**Prompt:**
Copy out all of the data below exactly, so that no word differs from the original.
======
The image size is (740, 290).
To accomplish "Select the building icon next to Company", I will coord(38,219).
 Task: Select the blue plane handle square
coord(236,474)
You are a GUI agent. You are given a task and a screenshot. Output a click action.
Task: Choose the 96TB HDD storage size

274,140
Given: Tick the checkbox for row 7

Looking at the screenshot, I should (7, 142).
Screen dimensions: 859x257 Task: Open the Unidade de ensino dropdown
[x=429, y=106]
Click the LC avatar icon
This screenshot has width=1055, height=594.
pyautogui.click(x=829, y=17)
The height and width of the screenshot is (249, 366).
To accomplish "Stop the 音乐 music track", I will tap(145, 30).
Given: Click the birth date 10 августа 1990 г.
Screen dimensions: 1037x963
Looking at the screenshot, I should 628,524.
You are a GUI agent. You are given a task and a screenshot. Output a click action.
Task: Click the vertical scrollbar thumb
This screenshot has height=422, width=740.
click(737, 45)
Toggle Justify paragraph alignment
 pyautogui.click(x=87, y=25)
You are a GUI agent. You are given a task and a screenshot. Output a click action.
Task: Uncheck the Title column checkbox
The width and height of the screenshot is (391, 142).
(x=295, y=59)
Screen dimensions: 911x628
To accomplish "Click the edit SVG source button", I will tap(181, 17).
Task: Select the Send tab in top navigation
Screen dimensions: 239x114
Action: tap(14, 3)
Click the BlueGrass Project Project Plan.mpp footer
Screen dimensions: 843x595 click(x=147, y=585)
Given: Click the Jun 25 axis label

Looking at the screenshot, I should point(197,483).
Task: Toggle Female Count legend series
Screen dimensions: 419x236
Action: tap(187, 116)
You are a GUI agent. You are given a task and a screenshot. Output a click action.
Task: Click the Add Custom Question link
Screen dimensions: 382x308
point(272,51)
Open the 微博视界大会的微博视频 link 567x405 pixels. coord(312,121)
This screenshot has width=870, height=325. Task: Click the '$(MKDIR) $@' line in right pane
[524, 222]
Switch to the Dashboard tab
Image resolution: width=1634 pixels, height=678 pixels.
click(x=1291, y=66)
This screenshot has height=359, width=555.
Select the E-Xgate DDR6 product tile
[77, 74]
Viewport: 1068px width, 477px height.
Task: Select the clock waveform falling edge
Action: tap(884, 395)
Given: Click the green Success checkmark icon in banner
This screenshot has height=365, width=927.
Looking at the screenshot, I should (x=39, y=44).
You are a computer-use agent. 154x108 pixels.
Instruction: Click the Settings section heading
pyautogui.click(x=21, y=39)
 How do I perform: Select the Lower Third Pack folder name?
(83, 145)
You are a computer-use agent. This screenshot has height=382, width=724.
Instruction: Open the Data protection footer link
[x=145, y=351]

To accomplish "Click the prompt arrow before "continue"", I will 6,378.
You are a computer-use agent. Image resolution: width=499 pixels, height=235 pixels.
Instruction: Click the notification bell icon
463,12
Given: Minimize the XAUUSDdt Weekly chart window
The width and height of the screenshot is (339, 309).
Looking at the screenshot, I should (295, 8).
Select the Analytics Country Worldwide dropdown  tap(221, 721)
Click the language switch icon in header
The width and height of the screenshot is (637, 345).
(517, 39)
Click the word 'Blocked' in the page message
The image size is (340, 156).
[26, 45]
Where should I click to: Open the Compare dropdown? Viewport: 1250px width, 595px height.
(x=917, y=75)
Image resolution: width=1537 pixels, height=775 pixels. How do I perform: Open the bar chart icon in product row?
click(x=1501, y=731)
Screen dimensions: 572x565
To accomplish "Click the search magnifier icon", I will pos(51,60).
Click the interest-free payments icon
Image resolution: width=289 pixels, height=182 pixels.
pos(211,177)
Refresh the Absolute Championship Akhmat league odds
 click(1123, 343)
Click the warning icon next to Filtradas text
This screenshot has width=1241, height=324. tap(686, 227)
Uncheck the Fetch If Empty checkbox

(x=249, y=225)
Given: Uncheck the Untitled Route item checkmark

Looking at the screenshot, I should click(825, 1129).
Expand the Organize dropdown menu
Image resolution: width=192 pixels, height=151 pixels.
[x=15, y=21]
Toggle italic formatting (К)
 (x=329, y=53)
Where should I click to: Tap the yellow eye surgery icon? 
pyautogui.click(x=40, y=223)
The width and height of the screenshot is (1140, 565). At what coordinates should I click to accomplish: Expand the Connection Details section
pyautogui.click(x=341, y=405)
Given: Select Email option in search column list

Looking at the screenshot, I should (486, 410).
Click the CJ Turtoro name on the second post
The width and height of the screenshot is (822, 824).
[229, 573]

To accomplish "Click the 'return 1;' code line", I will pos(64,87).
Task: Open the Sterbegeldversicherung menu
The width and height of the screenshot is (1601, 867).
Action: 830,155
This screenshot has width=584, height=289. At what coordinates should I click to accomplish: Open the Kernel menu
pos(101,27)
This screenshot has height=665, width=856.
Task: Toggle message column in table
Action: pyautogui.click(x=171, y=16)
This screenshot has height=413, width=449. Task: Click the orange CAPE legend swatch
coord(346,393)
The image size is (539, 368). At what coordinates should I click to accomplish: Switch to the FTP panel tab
======
**Output of the task:**
The image size is (740, 290).
To accomplish "Select the building icon next to Company", I will coord(38,219).
 Task: Select the blue plane handle square
coord(236,474)
You are a GUI agent. You are given a task and a screenshot. Output a click action.
Task: Choose the 96TB HDD storage size

274,140
Given: Tick the checkbox for row 7

Looking at the screenshot, I should (7, 142).
Screen dimensions: 859x257 Task: Open the Unidade de ensino dropdown
[x=429, y=106]
Click the LC avatar icon
This screenshot has width=1055, height=594.
pyautogui.click(x=829, y=17)
The height and width of the screenshot is (249, 366).
To accomplish "Stop the 音乐 music track", I will tap(145, 30).
Given: Click the birth date 10 августа 1990 г.
Screen dimensions: 1037x963
Looking at the screenshot, I should 628,524.
You are a GUI agent. You are given a task and a screenshot. Output a click action.
Task: Click the vertical scrollbar thumb
This screenshot has height=422, width=740.
click(737, 45)
Toggle Justify paragraph alignment
 pyautogui.click(x=87, y=25)
You are a GUI agent. You are given a task and a screenshot. Output a click action.
Task: Uncheck the Title column checkbox
The width and height of the screenshot is (391, 142).
(x=295, y=59)
Screen dimensions: 911x628
To accomplish "Click the edit SVG source button", I will tap(181, 17).
Task: Select the Send tab in top navigation
Screen dimensions: 239x114
Action: tap(14, 3)
Click the BlueGrass Project Project Plan.mpp footer
Screen dimensions: 843x595 click(x=147, y=585)
Given: Click the Jun 25 axis label

Looking at the screenshot, I should point(197,483).
Task: Toggle Female Count legend series
Screen dimensions: 419x236
Action: tap(187, 116)
You are a GUI agent. You are given a task and a screenshot. Output a click action.
Task: Click the Add Custom Question link
Screen dimensions: 382x308
point(272,51)
Open the 微博视界大会的微博视频 link 567x405 pixels. coord(312,121)
This screenshot has width=870, height=325. Task: Click the '$(MKDIR) $@' line in right pane
[524, 222]
Switch to the Dashboard tab
Image resolution: width=1634 pixels, height=678 pixels.
click(x=1291, y=66)
This screenshot has height=359, width=555.
Select the E-Xgate DDR6 product tile
[77, 74]
Viewport: 1068px width, 477px height.
Task: Select the clock waveform falling edge
Action: tap(884, 395)
Given: Click the green Success checkmark icon in banner
This screenshot has height=365, width=927.
Looking at the screenshot, I should (x=39, y=44).
You are a computer-use agent. 154x108 pixels.
Instruction: Click the Settings section heading
pyautogui.click(x=21, y=39)
 How do I perform: Select the Lower Third Pack folder name?
(83, 145)
You are a computer-use agent. This screenshot has height=382, width=724.
Instruction: Open the Data protection footer link
[x=145, y=351]

To accomplish "Click the prompt arrow before "continue"", I will 6,378.
You are a computer-use agent. Image resolution: width=499 pixels, height=235 pixels.
Instruction: Click the notification bell icon
463,12
Given: Minimize the XAUUSDdt Weekly chart window
The width and height of the screenshot is (339, 309).
Looking at the screenshot, I should (295, 8).
Select the Analytics Country Worldwide dropdown  tap(221, 721)
Click the language switch icon in header
The width and height of the screenshot is (637, 345).
(517, 39)
Click the word 'Blocked' in the page message
The image size is (340, 156).
[26, 45]
Where should I click to: Open the Compare dropdown? Viewport: 1250px width, 595px height.
(x=917, y=75)
Image resolution: width=1537 pixels, height=775 pixels. How do I perform: Open the bar chart icon in product row?
click(x=1501, y=731)
Screen dimensions: 572x565
To accomplish "Click the search magnifier icon", I will pos(51,60).
Click the interest-free payments icon
Image resolution: width=289 pixels, height=182 pixels.
pos(211,177)
Refresh the Absolute Championship Akhmat league odds
 click(1123, 343)
Click the warning icon next to Filtradas text
This screenshot has width=1241, height=324. tap(686, 227)
Uncheck the Fetch If Empty checkbox

(x=249, y=225)
Given: Uncheck the Untitled Route item checkmark

Looking at the screenshot, I should click(825, 1129).
Expand the Organize dropdown menu
Image resolution: width=192 pixels, height=151 pixels.
[x=15, y=21]
Toggle italic formatting (К)
 (x=329, y=53)
Where should I click to: Tap the yellow eye surgery icon? 
pyautogui.click(x=40, y=223)
The width and height of the screenshot is (1140, 565). At what coordinates should I click to accomplish: Expand the Connection Details section
pyautogui.click(x=341, y=405)
Given: Select Email option in search column list

Looking at the screenshot, I should (486, 410).
Click the CJ Turtoro name on the second post
The width and height of the screenshot is (822, 824).
[229, 573]

To accomplish "Click the 'return 1;' code line", I will pos(64,87).
Task: Open the Sterbegeldversicherung menu
The width and height of the screenshot is (1601, 867).
Action: 830,155
This screenshot has width=584, height=289. At what coordinates should I click to accomplish: Open the Kernel menu
pos(101,27)
This screenshot has height=665, width=856.
Task: Toggle message column in table
Action: pyautogui.click(x=171, y=16)
This screenshot has height=413, width=449. Task: Click the orange CAPE legend swatch
coord(346,393)
The image size is (539, 368). At what coordinates should I click to accomplish: Switch to the FTP panel tab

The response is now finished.